The phrase "The dreaded lurgi" (also spelled lurghi, or lurgy) has its roots in the British radio comedy, The Goon Show, a once weekly conglomeration of nonsense perpetrated over many years by Spike Milligan, Peter Sellers, Harry Secombe and, for a period, Michael Bentine.

Used in a number of episodes of the show, it was descriptive of a non-specific illness, laying victims low by the thousand.

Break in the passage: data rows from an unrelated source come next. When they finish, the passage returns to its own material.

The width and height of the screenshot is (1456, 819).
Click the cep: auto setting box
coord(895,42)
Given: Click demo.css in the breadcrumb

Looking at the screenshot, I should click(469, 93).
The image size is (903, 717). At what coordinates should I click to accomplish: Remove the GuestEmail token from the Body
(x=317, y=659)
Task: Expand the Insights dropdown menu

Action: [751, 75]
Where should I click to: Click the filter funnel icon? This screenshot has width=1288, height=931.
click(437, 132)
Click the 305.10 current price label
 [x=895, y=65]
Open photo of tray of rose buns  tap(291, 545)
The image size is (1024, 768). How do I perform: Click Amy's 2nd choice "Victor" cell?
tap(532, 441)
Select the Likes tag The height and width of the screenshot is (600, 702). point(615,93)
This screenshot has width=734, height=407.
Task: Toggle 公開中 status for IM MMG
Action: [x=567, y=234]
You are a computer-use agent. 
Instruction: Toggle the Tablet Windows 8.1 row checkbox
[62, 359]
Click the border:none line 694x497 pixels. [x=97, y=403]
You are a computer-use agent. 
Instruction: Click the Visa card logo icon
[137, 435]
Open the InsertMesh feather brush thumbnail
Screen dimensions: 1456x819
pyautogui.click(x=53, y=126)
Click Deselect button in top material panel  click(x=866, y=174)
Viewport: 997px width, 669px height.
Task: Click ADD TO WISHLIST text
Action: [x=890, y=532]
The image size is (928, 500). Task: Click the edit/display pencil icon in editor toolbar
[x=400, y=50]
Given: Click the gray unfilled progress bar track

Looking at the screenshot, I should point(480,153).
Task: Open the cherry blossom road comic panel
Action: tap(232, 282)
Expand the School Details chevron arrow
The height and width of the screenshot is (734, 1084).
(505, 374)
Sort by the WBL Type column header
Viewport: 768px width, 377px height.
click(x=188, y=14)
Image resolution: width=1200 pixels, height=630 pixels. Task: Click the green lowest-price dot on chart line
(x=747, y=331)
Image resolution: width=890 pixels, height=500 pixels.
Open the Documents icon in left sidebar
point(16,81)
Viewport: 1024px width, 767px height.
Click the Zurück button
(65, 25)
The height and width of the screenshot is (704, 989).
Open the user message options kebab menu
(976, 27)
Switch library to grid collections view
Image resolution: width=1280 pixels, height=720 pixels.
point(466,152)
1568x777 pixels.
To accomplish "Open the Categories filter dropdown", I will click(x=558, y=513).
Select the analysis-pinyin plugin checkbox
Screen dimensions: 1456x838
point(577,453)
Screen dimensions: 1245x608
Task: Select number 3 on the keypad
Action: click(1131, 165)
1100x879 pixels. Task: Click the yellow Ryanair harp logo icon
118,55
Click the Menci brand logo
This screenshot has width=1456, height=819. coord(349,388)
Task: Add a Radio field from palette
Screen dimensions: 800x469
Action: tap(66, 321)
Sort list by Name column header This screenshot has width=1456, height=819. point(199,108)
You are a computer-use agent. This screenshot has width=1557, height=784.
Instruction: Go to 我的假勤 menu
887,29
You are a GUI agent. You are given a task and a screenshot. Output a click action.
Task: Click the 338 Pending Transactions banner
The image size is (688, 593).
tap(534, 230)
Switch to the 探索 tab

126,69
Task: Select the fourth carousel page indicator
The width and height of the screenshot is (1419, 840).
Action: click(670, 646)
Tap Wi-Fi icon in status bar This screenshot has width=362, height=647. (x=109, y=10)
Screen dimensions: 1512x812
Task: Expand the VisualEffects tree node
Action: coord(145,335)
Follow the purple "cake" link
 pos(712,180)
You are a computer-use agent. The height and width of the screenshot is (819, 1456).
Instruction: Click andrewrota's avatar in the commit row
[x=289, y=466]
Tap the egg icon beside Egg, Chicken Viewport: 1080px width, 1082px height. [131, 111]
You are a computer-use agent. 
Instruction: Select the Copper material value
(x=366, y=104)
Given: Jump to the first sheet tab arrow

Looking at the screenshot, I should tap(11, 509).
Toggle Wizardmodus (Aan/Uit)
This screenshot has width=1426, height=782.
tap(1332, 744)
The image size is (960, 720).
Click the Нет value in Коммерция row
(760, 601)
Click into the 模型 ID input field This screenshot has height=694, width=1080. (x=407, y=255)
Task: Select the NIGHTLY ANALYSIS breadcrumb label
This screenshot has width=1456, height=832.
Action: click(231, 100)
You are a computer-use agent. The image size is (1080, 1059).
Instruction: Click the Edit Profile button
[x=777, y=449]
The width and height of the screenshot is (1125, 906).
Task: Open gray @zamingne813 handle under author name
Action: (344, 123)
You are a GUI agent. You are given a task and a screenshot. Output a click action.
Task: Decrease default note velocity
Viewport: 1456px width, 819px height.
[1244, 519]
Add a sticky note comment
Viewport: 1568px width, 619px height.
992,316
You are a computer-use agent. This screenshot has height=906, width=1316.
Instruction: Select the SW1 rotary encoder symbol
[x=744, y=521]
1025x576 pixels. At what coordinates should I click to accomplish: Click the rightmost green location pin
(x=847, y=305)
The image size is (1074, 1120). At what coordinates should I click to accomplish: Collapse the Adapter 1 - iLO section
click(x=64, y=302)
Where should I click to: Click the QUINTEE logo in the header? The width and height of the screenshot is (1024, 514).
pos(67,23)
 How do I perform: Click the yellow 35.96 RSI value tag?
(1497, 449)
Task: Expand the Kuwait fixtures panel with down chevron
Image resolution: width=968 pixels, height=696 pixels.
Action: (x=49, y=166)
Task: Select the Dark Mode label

Probably because of the resonance and onomatopoeic nature of the word "lurgi" the phrase invaded the consciousness of the public, not only in the UK, but in many of the countries of the Commonwealth, so that it became virtually synonymous with suffering from a non-serious but misery-making affliction, such as the common cold, a stomach upset or whatever. Somewhat equivalent to the Australian phrase "I'm crook", you would be unlikely to take a case of the dreaded lurghi to the doctor, but you might well call in to work sick with it, and would certainly use it as an excuse for not having met social obligations.

I've always found it a delightful phrase, intimating a level of triviality to one's suffering, without undermining the genuine unpleasantness of being ill - it's perfectly suited to the understated, stiff-upper-lip nature of the British psyche, which traditionally describes anything less than a mortal wound as "Just a scratch".